**EXERCISE AIM**
Your copy should begin at the line containing "The width and height of the screenshot is (953, 434)." and end at the last line of the records; transcribe those lines exactly and leave out every picture.

**SUPPLIED DATA**
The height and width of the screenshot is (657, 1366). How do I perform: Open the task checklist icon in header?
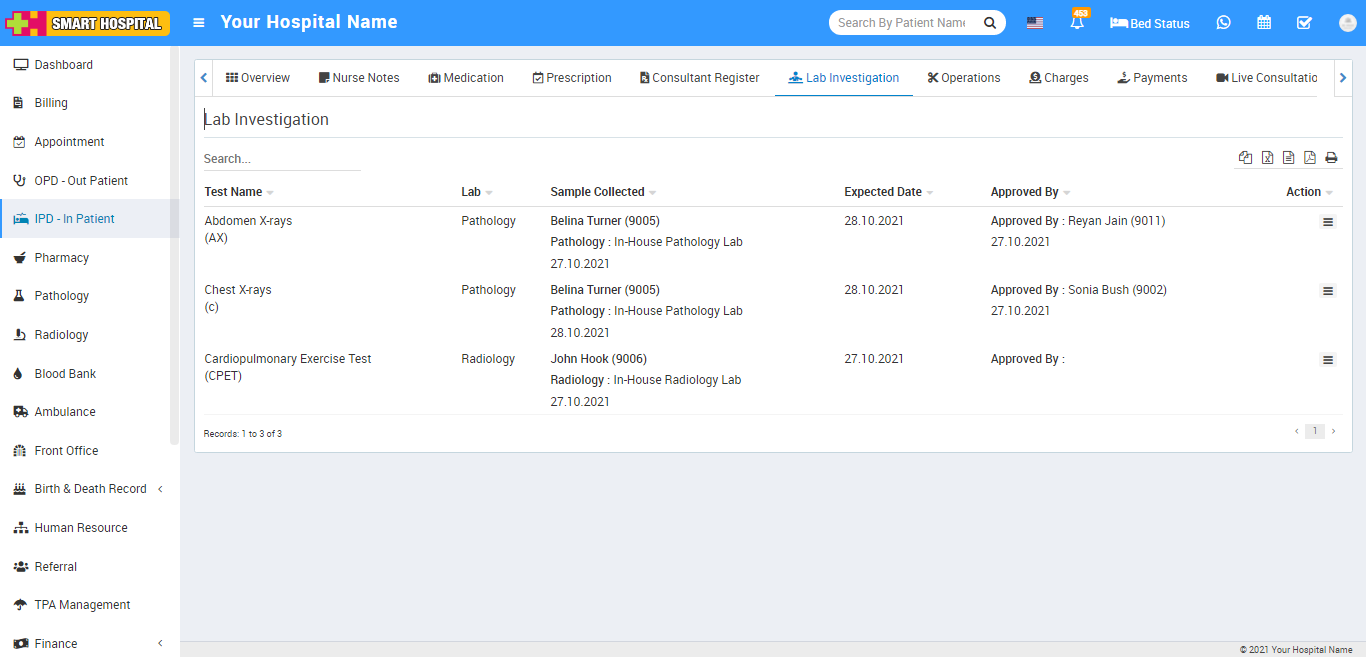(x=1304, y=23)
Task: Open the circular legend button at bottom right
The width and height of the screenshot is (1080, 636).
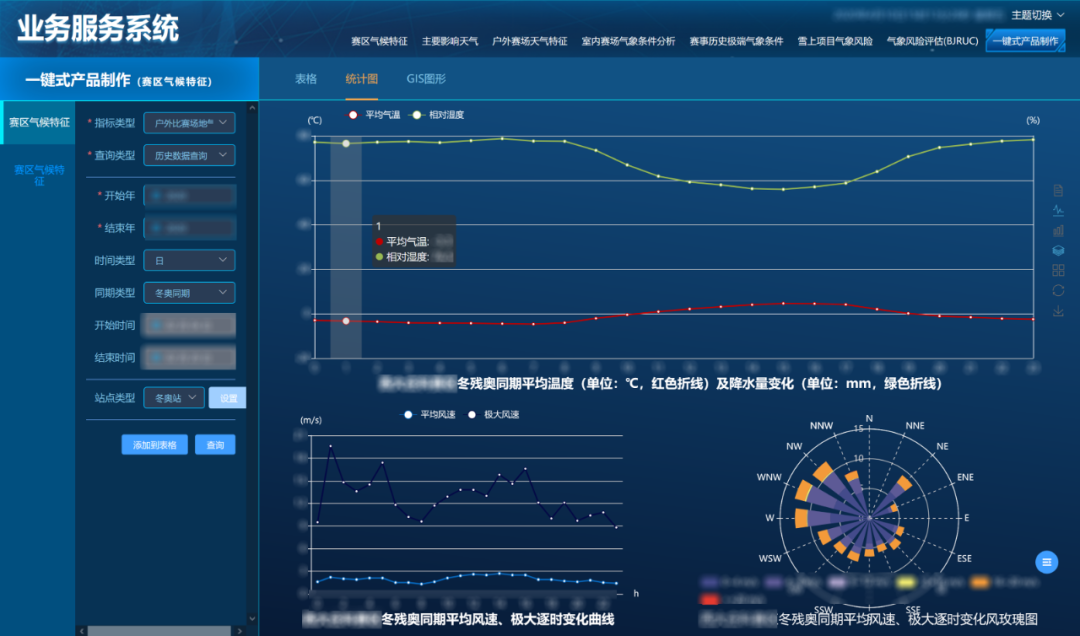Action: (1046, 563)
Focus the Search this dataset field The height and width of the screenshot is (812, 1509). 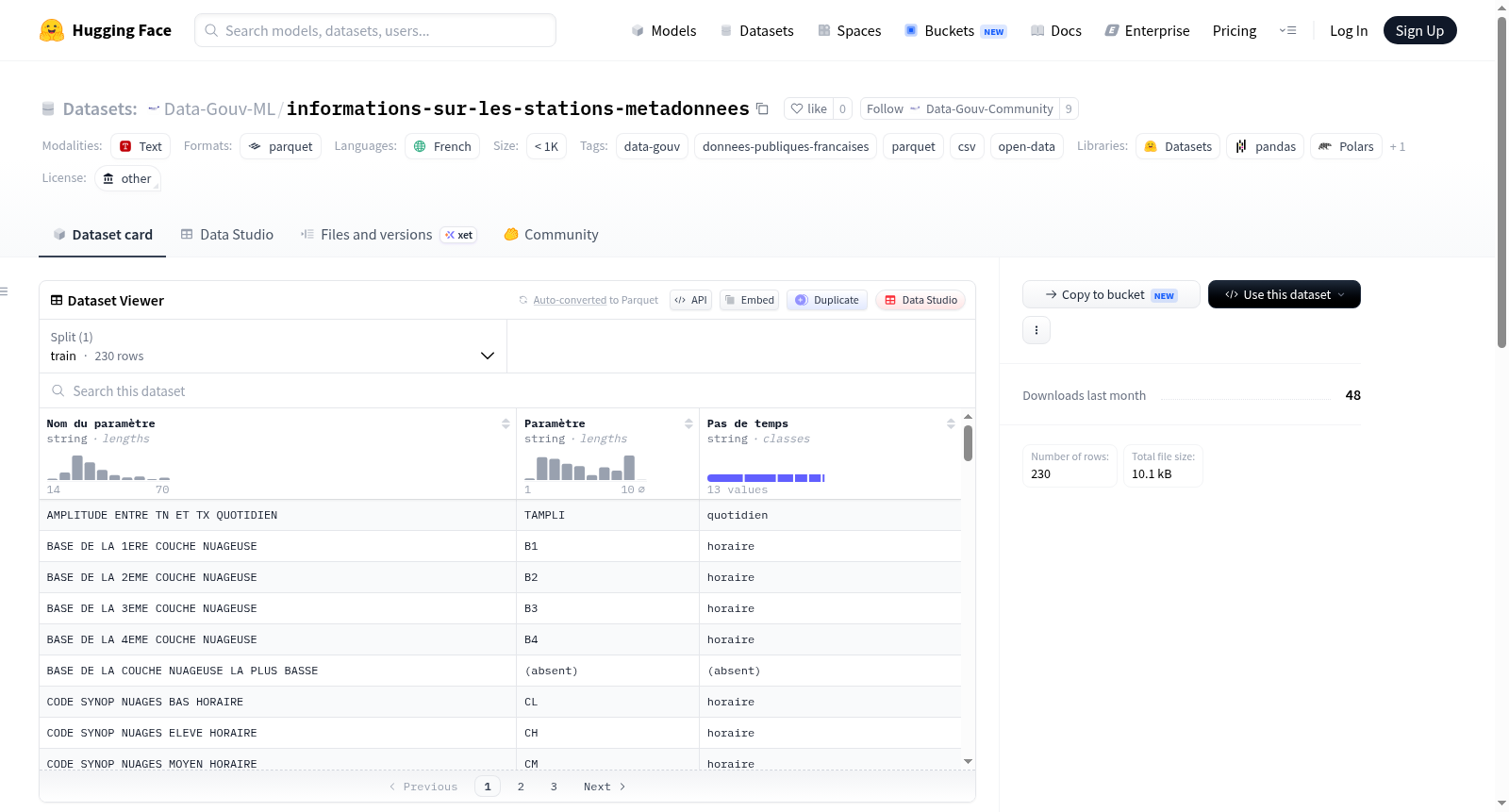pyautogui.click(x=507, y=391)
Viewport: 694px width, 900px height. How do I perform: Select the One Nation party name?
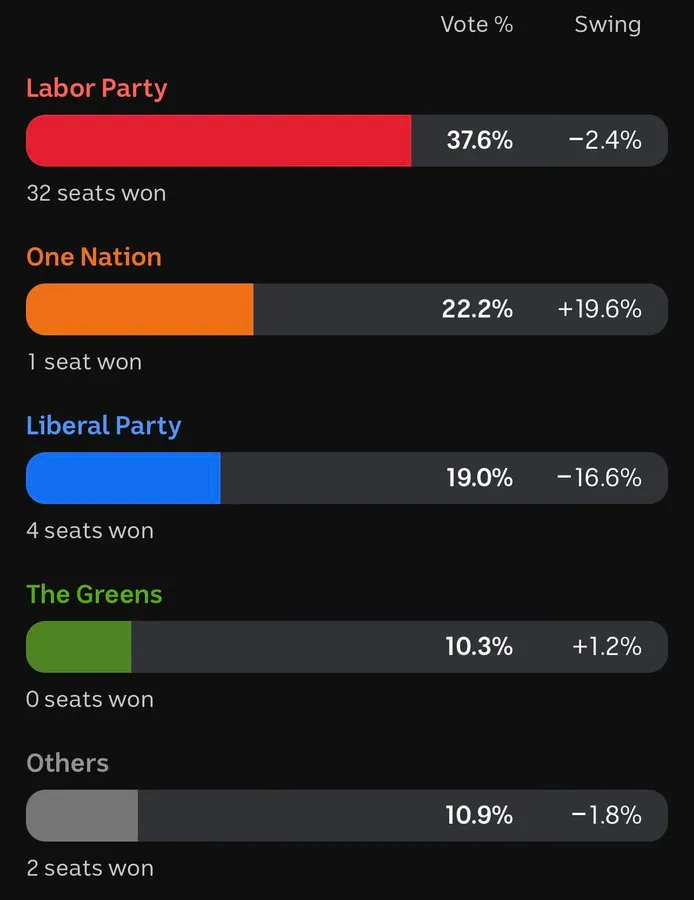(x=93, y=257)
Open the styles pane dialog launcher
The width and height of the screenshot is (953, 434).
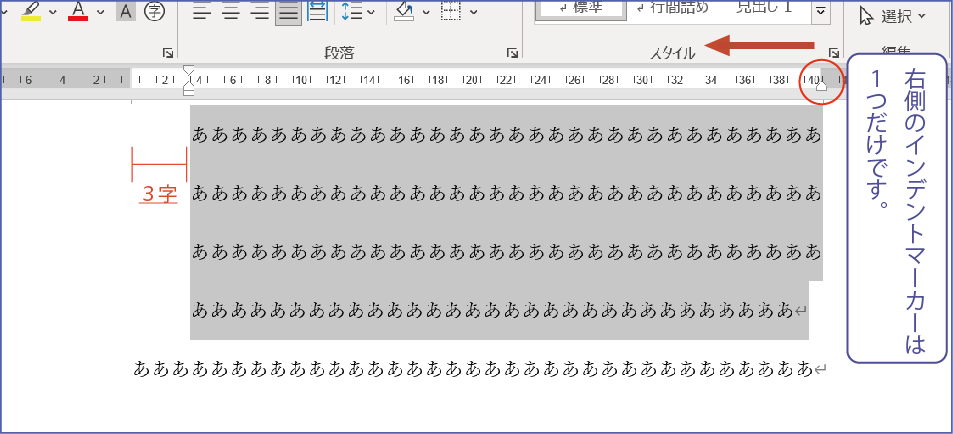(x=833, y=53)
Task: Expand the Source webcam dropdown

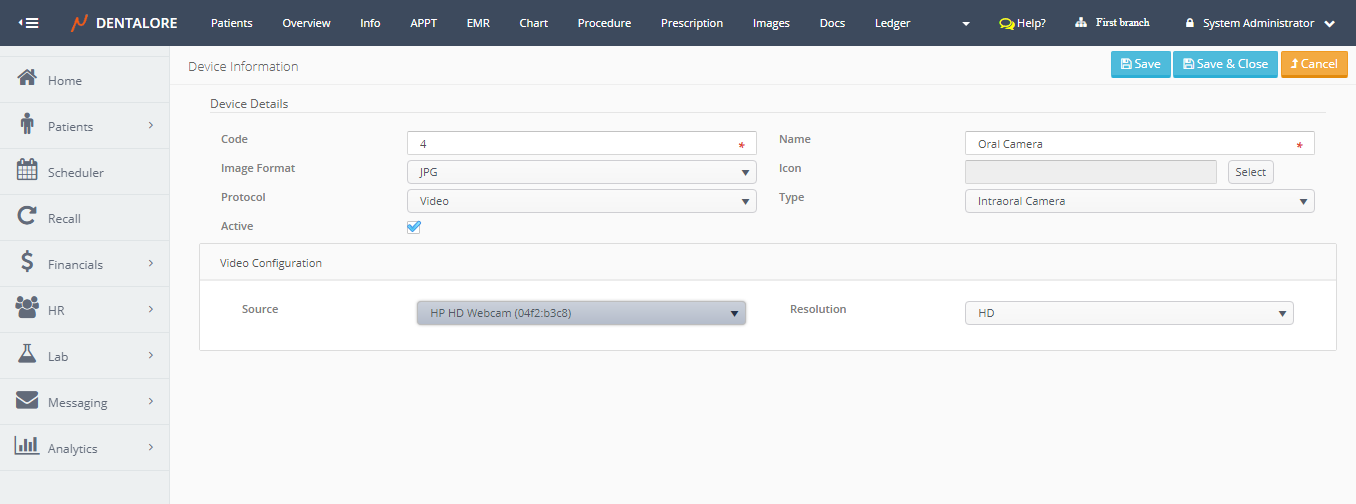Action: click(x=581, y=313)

**RESULT BELOW**
The width and height of the screenshot is (953, 434).
(x=833, y=53)
Task: Expand the Source webcam dropdown

Action: click(x=581, y=313)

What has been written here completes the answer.